▶ Soal Latihan:
(1) Dalam kutipan teks tentang rombongan di stasiun, jelaskan dalam satu sampai tiga kalimat mengapa narator dan Een tidak mau menukar kartu saat hendak keluar.
(2) Lanjutkan kisah rombongan di stasiun dalam kutipan teks mulai dari kalimat terakhirnya.

▶ Kutipan Teks:
-*-
Saya dan Een yang maju untuk bertanya.
‘Pak. Kita, kan, mau keluar. Tapi mau naik kereta lagi. Kartunya gimana ?’
‘Ya, keluar dulu, nanti masuk lagi’
‘Lho. Tapi, kita enggak mau nuker kartunya, kartu ini mau kita pakai lagi ke bekasi’
‘Iya. Keluar dulu’
‘Oh gitu. Makasih, ya, pak’
Saya dan Een kembali ke rombongan, empat orang yang masih berdiri di tempat semula.
‘Gimana ?’ Ipul mewakili pertanyaan yang tertahan di benak tiga orang lainnya.
‘Kita keluar dulu. Nanti masuk lagi’
‘Iya, tadi gue ngeliat Halim jalan ke arah sini. Berarti dia keluar dulu’
‘Tapi nanti kita masuknya gimana ? kan, tiket kereta ke rangkas udah di beliin’
‘Telpon Ilham lagi deh’
‘Nunggu mas Ilham aja, ya. Nanti biar bareng-bareng ke sananya’
Oke. Semua setuju. Kami kembali masuk ke peron awal kami turun dari gerbong commuterline. Dengan ke-enggak tahuan tingkat dewa, kami diam sebentar. Memutuskan untuk menunggu Ilham, ketua team kami.
‘Emang atm BNI dimana sih ?’
‘Di atas, pintu masuk’
‘Di luar ?’
‘Ya, kita keluar dulu’
Tiba-tiba, seorang petugas lewat di hadapan kami.
‘Pak mau nanya, pak. Ini kalau mau keluar kartunya di temepelin dulu, terus mau masuk lagi gimana ?’ kali ini Lendra yang maju untuk bertanya.
‘Ya, keluarin dulu. Nanti beli lagi pas masuk.’
‘Oh gitu, makasih, pak’
‘Nah, keluar dulu’
‘Yaudah, mending lo tempelin sana kartunya. Tap-tapin, kita nunggu disini. Entar, kan, kita masuk lagi. Kita enggak usah keluar, di tap aja kartunya.’
‘Nah, iya, gitu’
Perdebatan yang tidak singkat. Hasil akhir kami putuskan. Lendra dan Een yang akan menempelkan kartu putih itu, yang lainnya menunggu. Masih berdiri di tempat semula.
-*-
▶ Data yang Diberikan:
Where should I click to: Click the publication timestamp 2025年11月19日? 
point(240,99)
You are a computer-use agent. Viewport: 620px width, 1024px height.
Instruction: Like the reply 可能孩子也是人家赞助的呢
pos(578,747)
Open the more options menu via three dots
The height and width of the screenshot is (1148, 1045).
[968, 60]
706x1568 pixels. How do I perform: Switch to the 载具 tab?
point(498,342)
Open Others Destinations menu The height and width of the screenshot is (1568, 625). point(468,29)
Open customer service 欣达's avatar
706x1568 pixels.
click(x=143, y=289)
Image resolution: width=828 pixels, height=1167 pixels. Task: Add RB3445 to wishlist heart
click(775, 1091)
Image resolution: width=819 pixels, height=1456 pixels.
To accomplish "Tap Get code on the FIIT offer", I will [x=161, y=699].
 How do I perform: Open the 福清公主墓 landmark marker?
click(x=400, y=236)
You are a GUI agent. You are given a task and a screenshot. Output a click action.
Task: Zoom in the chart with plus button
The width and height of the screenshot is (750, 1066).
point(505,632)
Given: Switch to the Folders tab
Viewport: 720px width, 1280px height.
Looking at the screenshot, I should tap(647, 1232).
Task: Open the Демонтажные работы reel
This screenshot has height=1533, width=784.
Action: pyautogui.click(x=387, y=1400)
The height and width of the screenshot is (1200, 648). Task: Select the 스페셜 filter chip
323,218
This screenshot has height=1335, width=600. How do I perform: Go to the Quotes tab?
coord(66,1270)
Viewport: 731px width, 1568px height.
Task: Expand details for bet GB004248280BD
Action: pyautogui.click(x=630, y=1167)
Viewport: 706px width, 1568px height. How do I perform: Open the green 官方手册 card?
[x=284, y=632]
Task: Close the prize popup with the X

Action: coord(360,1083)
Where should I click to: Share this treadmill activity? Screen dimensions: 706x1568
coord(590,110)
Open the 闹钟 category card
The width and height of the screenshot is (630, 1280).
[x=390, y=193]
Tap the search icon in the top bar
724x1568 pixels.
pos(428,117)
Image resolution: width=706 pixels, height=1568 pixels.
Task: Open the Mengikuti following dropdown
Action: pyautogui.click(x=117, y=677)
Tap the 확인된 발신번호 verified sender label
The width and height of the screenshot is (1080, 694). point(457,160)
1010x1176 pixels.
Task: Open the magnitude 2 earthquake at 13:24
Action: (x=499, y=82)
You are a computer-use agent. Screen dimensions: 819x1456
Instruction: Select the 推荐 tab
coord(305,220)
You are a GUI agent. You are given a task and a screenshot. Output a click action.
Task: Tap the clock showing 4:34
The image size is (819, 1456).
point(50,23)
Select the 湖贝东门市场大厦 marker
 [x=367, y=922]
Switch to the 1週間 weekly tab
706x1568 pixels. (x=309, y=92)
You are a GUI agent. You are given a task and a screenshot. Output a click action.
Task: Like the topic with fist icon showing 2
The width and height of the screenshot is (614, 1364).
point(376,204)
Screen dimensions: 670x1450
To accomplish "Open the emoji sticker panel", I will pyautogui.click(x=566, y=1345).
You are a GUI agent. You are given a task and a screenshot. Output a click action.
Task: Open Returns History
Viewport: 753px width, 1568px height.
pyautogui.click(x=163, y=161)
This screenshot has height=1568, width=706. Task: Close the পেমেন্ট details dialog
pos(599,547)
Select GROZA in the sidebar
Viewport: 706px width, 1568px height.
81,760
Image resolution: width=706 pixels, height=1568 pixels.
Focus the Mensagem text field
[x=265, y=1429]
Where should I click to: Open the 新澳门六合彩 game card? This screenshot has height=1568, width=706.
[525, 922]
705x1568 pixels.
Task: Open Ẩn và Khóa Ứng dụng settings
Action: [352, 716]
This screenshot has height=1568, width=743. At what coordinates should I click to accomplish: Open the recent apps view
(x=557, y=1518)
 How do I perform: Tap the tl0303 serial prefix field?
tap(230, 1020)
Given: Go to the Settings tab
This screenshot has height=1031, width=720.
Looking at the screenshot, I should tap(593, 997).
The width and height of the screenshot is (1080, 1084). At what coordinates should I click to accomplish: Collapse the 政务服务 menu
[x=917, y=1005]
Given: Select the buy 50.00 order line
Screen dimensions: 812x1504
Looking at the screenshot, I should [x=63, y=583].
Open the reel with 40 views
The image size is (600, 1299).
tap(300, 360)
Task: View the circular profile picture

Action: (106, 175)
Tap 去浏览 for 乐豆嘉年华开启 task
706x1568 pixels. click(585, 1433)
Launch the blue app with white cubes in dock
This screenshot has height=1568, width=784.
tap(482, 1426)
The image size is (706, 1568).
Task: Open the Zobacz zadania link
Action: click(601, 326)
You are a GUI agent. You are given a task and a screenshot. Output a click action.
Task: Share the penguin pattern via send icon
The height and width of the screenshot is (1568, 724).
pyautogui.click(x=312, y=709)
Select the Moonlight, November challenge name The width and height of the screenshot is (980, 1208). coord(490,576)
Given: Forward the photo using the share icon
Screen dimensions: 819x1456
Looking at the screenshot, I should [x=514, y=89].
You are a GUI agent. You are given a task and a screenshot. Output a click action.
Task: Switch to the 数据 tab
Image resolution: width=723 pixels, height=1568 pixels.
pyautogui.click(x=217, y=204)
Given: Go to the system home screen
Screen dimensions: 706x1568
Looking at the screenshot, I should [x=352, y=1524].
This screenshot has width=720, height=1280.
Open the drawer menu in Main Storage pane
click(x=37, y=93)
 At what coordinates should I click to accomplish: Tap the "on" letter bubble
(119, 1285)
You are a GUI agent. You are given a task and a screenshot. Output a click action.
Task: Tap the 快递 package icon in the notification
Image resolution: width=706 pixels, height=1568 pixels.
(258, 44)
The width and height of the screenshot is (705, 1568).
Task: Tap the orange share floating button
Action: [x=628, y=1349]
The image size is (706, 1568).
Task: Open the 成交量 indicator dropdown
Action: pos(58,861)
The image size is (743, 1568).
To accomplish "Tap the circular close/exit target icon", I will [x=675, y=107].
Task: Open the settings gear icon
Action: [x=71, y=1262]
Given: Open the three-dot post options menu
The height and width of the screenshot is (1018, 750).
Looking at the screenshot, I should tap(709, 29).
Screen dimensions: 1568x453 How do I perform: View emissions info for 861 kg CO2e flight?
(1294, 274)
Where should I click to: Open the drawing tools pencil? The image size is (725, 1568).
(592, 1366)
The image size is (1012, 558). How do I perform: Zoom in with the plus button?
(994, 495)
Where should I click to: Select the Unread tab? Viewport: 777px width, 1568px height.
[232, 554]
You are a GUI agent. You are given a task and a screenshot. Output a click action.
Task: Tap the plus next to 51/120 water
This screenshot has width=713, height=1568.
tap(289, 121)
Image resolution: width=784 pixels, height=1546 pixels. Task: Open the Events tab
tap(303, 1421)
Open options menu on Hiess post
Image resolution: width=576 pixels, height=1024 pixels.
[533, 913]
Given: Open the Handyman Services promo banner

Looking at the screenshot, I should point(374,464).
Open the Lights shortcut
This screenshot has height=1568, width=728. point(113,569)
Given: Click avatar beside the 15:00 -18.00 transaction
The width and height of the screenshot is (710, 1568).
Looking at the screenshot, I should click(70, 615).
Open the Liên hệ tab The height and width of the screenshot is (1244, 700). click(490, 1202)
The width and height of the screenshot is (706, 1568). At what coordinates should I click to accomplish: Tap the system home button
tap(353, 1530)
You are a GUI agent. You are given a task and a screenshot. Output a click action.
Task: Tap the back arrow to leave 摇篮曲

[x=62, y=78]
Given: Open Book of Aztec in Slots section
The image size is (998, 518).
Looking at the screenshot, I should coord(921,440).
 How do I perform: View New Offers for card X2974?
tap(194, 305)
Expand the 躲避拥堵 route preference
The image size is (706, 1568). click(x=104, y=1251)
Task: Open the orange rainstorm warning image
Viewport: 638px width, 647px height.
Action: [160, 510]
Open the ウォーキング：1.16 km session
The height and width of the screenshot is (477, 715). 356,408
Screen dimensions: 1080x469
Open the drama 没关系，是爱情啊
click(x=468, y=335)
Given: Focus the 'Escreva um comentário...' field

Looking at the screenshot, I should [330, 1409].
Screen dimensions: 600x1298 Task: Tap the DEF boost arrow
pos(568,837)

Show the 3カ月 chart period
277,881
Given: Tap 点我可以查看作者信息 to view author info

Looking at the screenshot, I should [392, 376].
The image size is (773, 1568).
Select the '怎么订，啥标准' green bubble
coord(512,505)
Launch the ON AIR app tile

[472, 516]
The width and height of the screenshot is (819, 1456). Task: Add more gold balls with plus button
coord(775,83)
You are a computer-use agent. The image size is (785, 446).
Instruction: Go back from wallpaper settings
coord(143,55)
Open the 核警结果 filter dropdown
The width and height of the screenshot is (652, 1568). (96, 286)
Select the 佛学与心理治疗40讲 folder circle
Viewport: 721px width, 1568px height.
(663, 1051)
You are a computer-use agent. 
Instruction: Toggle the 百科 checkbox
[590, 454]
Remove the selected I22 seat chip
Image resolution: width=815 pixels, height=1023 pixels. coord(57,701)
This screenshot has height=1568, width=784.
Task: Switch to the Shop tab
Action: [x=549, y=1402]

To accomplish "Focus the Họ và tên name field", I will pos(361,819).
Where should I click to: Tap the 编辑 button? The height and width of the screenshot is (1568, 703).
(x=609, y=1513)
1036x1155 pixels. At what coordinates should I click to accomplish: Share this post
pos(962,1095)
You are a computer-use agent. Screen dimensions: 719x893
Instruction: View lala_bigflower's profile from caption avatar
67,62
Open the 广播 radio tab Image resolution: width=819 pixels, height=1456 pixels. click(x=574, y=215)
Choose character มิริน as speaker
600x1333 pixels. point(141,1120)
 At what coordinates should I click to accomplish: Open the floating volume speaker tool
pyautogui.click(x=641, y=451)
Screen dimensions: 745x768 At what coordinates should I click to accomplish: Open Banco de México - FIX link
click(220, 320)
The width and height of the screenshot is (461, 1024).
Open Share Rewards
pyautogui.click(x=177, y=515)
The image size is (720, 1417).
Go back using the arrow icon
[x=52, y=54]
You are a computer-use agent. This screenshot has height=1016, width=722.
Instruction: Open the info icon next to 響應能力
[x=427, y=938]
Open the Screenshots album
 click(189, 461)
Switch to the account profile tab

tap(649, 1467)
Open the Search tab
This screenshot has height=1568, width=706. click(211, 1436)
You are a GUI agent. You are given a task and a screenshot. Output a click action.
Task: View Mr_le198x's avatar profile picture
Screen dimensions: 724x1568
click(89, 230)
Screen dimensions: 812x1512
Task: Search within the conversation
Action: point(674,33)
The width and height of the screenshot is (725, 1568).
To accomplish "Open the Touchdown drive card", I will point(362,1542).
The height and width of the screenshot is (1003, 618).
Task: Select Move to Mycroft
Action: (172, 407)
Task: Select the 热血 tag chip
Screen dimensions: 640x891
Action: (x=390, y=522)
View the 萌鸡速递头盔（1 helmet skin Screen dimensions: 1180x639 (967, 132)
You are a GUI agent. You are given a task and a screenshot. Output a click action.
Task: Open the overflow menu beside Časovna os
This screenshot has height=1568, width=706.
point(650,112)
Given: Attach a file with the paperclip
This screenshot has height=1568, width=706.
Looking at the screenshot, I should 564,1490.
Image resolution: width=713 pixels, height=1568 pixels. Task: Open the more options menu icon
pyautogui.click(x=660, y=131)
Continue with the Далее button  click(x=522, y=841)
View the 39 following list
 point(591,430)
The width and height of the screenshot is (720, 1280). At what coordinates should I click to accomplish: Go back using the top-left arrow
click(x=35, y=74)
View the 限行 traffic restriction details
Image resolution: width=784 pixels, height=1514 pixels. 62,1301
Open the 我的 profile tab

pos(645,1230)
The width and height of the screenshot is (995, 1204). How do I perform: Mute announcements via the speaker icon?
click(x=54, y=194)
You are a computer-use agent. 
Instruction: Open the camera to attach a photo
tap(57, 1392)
-*-
▶ Pembahasan Soal:
(1) Mereka tidak mau menukar kartunya karena kartu itu akan mereka pakai lagi untuk naik kereta ke Bekasi.

(2)
‘Emang atm BNI dimana, mas Bagus ?’ lagi-lagi saya bertanya seperti itu.
‘Di luar. Kita keluar dulu.’
‘Telpon Ilham lagi deh’
Saya kembali menghubungi Ilham.
‘Halo, mas Ilham. Ini ngumpul dimana ? Tadi aku kayaknya liat Halim, dia pake carriel warna ijo, kan ?’
‘Iya, Ay. Iya itu si Halim. Nunggu di depan atm BNI, yang lainnya udah disana’
‘Oh gitu, oke, makasih.’
Klik.
‘Gimana ?’
‘atm BNI’
‘Berarti keluar’ kalimat tersebut terucap ketika Lendra dan Een kembali bergabung.
‘Kita keluar, Jon’
‘Keluar ?’
‘Iya, ngumpul di depan atm BNI’
‘Lah’
‘Eh, ini udah lo tap-tapin ya kartunya ?’
‘Udah !’
‘Kita keluarnya gimana dong ?’
Kami semua diam.
‘Udah ayo jalan, tanya sama petugasnya’
Kami berenam kembali melangkah, lagi-lagi diam sebentar. Dengan wajah yang menahan sabar, seorang petugas melambaikan tangannya ke arah kami. Persis anak PAUD, kami berenam melangkah nurut menghampiri lambaian petugas.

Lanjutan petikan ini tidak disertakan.